Emissions targets for diesel engines are tough, and so to undercut the limit for permissible nitrogen oxides (NOx) in the exhaust gases, Volkswagen fitted a “defeat device” that effectively cheated on the test.
By figuring out when the car in question was undergoing emissions testing, changes to the engine management system tweaked the settings so that the EPA rules were met. Under normal driving conditions, however, nitrogen oxide emissions were far, far greater.
How much greater? According to the International Council on Clean Transportation (ICCT), the group which spotted the issue in the first place, a VW Passat TDI they tested emitted 5 to 20-times the NOx gases of the standard, while a VW Jetta emitted 15 to 35-times.
So was all this a mistake?
Definitely not. Over the weekend, VW chief Dr. Martin Winterkorn issued a public apology for “detected manipulations that violate American environmental standards” by the automaker.

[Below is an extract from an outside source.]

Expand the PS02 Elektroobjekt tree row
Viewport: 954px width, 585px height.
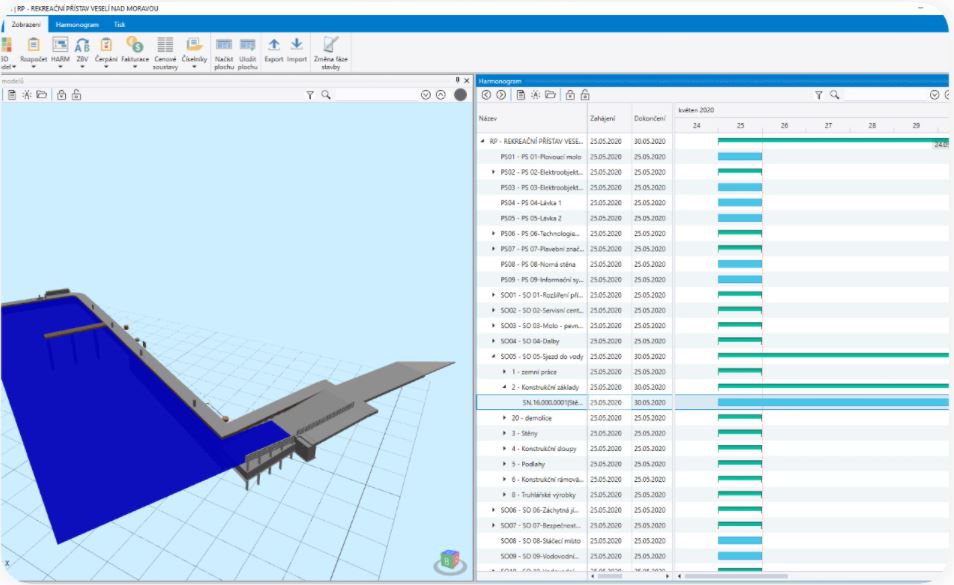coord(494,172)
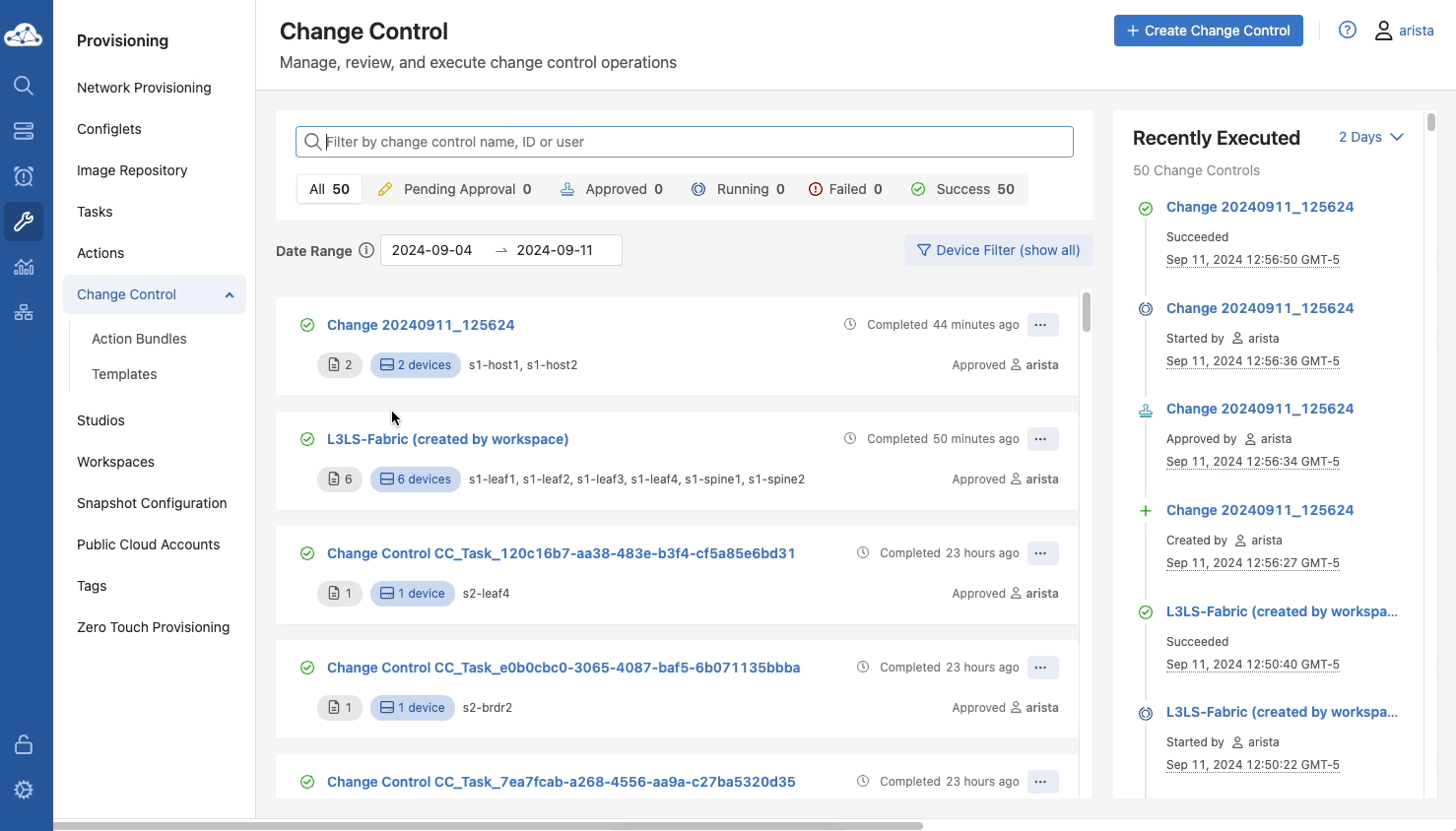
Task: Select the Metrics chart icon in sidebar
Action: click(x=24, y=267)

“The Board of Management at Volkswagen AG takes these findings very seriously. I personally am deeply sorry that we have broken the trust of our customers and the public. We will cooperate fully with the responsible agencies, with transparency and urgency, to clearly, openly, and completely establish all of the facts of this case. Volkswagen has ordered an external investigation of this matter” Dr./ Martin Winterkorn, CEO, Volkswagen AG
While the EPA targets are tough, they’re not impossible to meet. The ICCT tested a BMW X5 diesel alongside its VW sample cars, and found that for the most part the SUV came in under the standard NOx emissions.
I’m a VW owner… what happens next?
In the short-term, the advice is to sit tight and wait to hear from VW. The company insists that there’s no risk to drivers or safety issues involved, and will be contacting everybody when it has a fix decided on.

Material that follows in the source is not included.